Hypertension is an important and serious condition in pregnancy.
Hypertension can proceed to pre eclampsia. In any event it can have very serious effects on both mother and baby.
The risks of hypertension in pregnancy may increase if the patient has had pre existing hypertensive disease or has a family history of hypertension.
A full history needs to be taken so that we might anticipate the potential risk of a patient developing hypertension in pregnancy.
Gestational hypertension develops after the 20th week of pregnancy.
Hypertensive disorders of pregnancy are associated with fetal effects:
- intrauterine growth restriction
- placental insufficiency
- placental abruption etc.
In many women pregnancy induced hypertension may progress to superimposed pre eclampsia (proteinuric hypertension).
Risks of progression to pre eclampsia may increase if the patient has:
- Antiphospholipid syndrome
- Connective tissue disorders
- Chronic renal disease
Pre eclampsia is a multisystem disorder with serious life threatening risks to maternal and fetal well-being. Its effects are widespread and can cause maternal problems such as:
- Deterioration in renal function
- Blood clotting disorders
- Risk of maternal seizures
- And of course major risks to the fetus
Pre eclampsia is a major risk in obstetrics. It requires diagnosis, stabilization and treatment, which invariably results in delivery of the baby.
Classification of hypertensive disorders in pregnancy
1a. Gestational Hypertension (developing after the 20thweek).
1b. Gestational proteinuria (developing after the 20thweek).
1c. Proteinuric Hypertension (developing after the 20thweek).
2a. Essential Hypertension (pre existing Hypertension).
2b. Chronic Renal Disease (Pre existing renal problems).
2c. Superimposed Pre eclampsia.
3. Undiagnosed (Patients who present after 20th week, diagnosed in retrospectively six weeks after pregnancy).
Severity of Hypertension
Mild Hypertension >140/90 – <155/100 mmHg
Moderate Hypertension >155/100 – <170/110 mm Hg
Severe Hypertension >170/110 mmHg
Despite these levels a significant increase in blood pressure would be any increase in systolic blood pressure >25 mmHg or a diastolic increase of >15mmHg.
If it is believed that there is a high risk of developing worsening hypertension and Pre eclampsia, it would be appropriate to commence Low dose Aspirin (LDA100 mg) and also calcium supplements (600mg). This may act to reduce or delay the development of Pre eclampsia.
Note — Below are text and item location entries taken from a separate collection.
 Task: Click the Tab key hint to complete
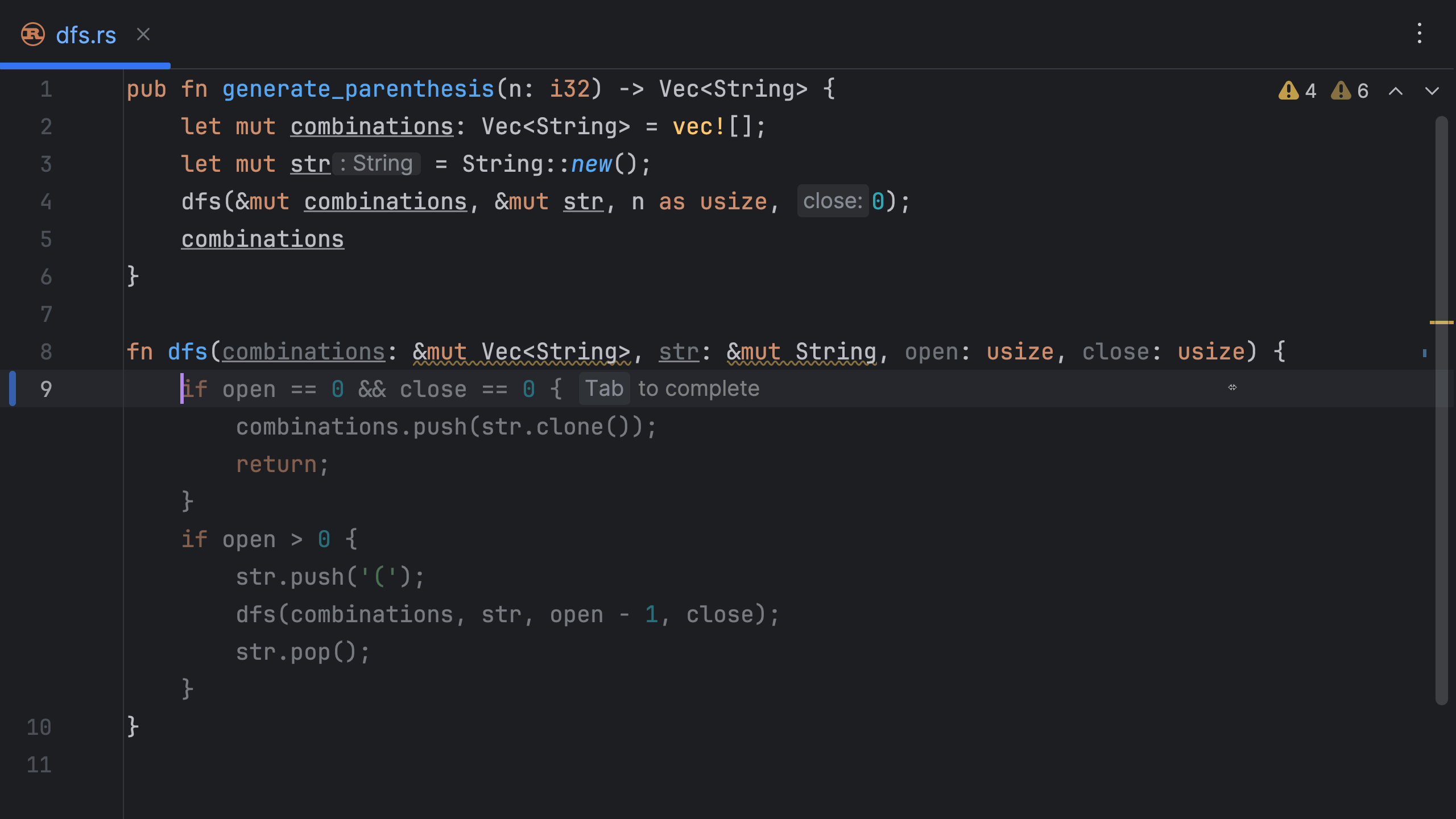pyautogui.click(x=604, y=388)
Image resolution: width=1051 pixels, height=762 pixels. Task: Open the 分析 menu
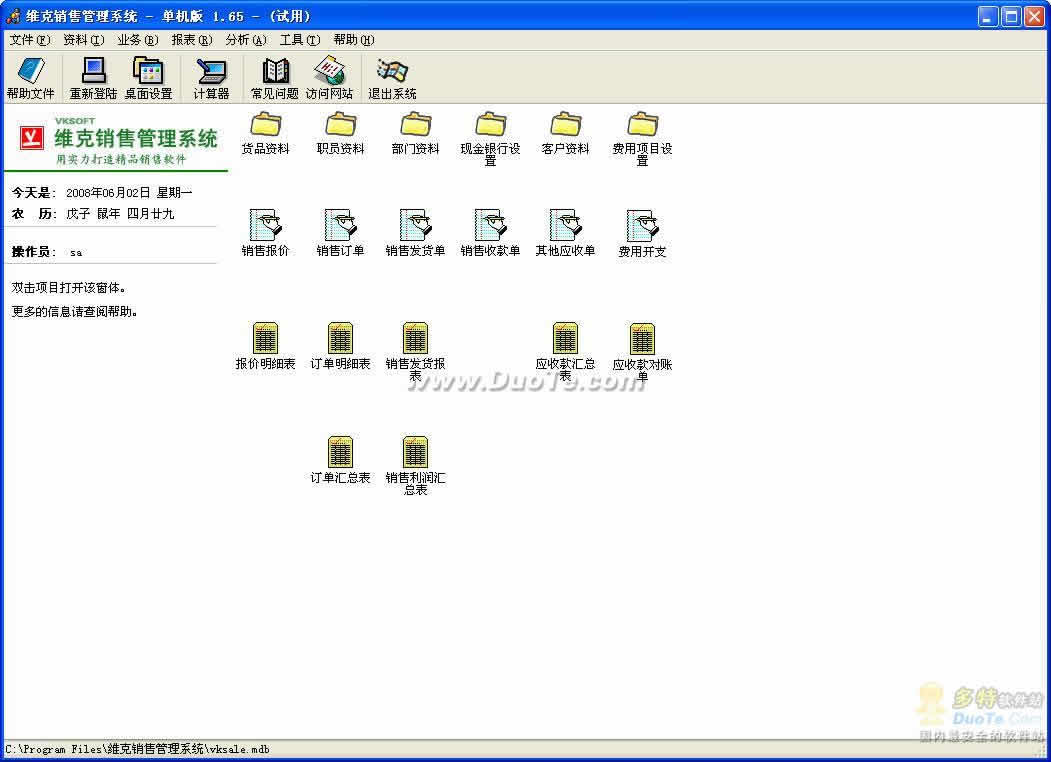tap(246, 40)
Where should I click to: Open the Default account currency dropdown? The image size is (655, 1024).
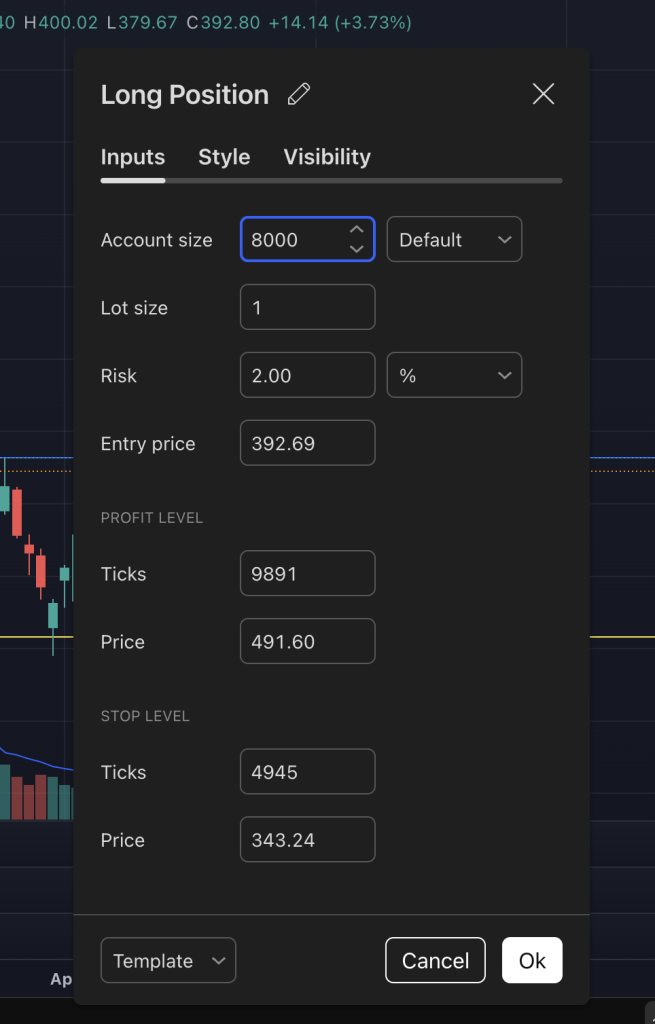click(454, 239)
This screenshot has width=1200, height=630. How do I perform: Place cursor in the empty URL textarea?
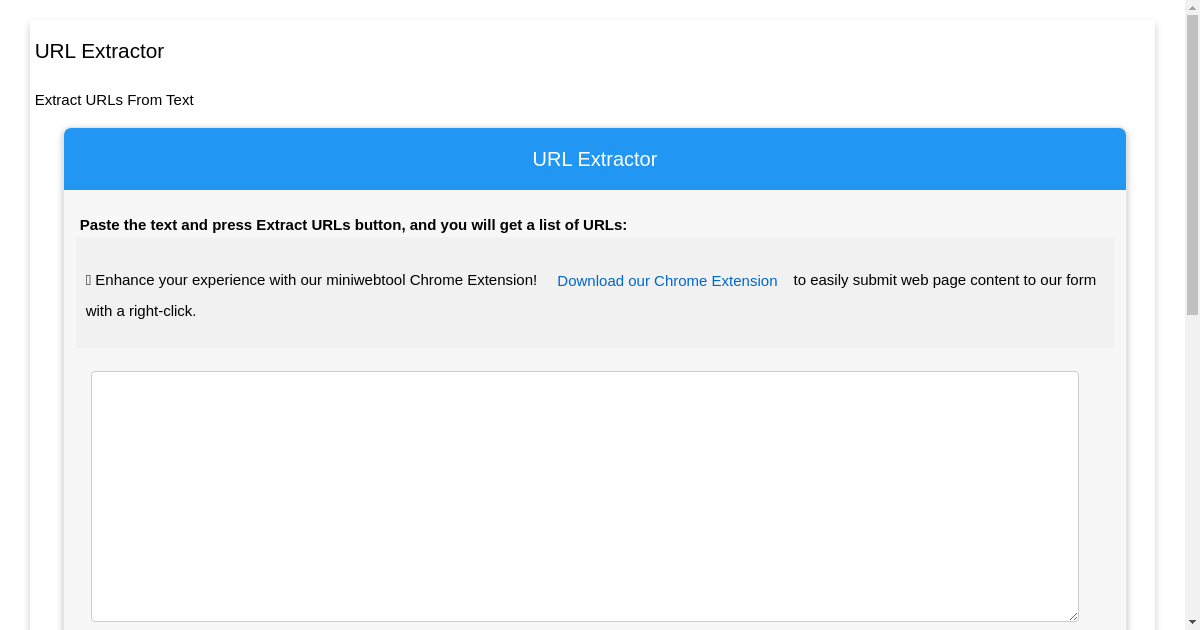coord(585,495)
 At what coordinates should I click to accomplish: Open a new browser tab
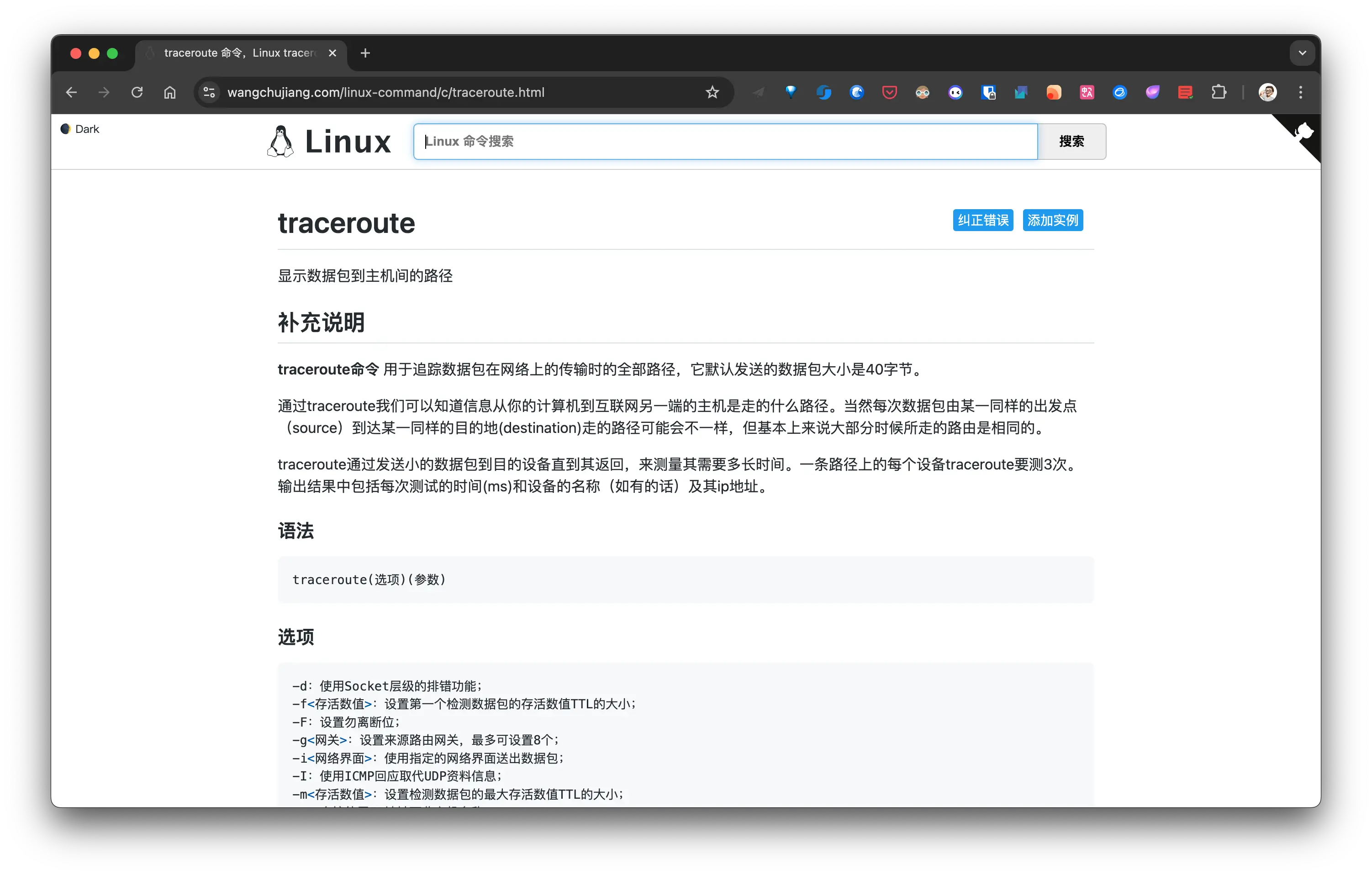[364, 53]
Mild gestational hypertension requires monitoring to ensure there is no rapid progression. Fetal growth and well being would also need to be closely watched.
Moderate or severe hypertension would necessitate treatment with antihypertensives (Aldomet / Labetolol).
Vasodilator drugs do not necessarily vasodilate placental circulation and might potentially reduce placental perfusion. This therefore necessitates even closer supervision of fetal well-being.
If pre eclampsia develops the essence of treatment is that the patient needs to be stabilised and the fetus prepared for delivery.
More specifically the mother requires:
- Precise fluid replacement
- Use of anti hypertensive drugs
- The use of anti seizure medication (MgSo4)
If premature the baby may require:
- Steroids to stimulate lung development
- CNS prophylaxis (MgSo4 if less than 30 weeks gestation)
Women with hypertensive disease during pregnancy require fetal and maternal monitoring for signs of deterioration. The timing of delivery will be determined by the severity of the hypertension and the condition of the baby.
Although delivery will introduce the phase of recovery there are some women who will continue to deteriorate and rarely some women may have an eclamptic seizure postnatally. As a result all women will need to be monitored closely after delivery as their condition resolves. It is important to identify if any patient has any predisposing factors that could potentially lead to a recurrence of hypertensive disease or in some way adversely affect any subsequent pregnancy.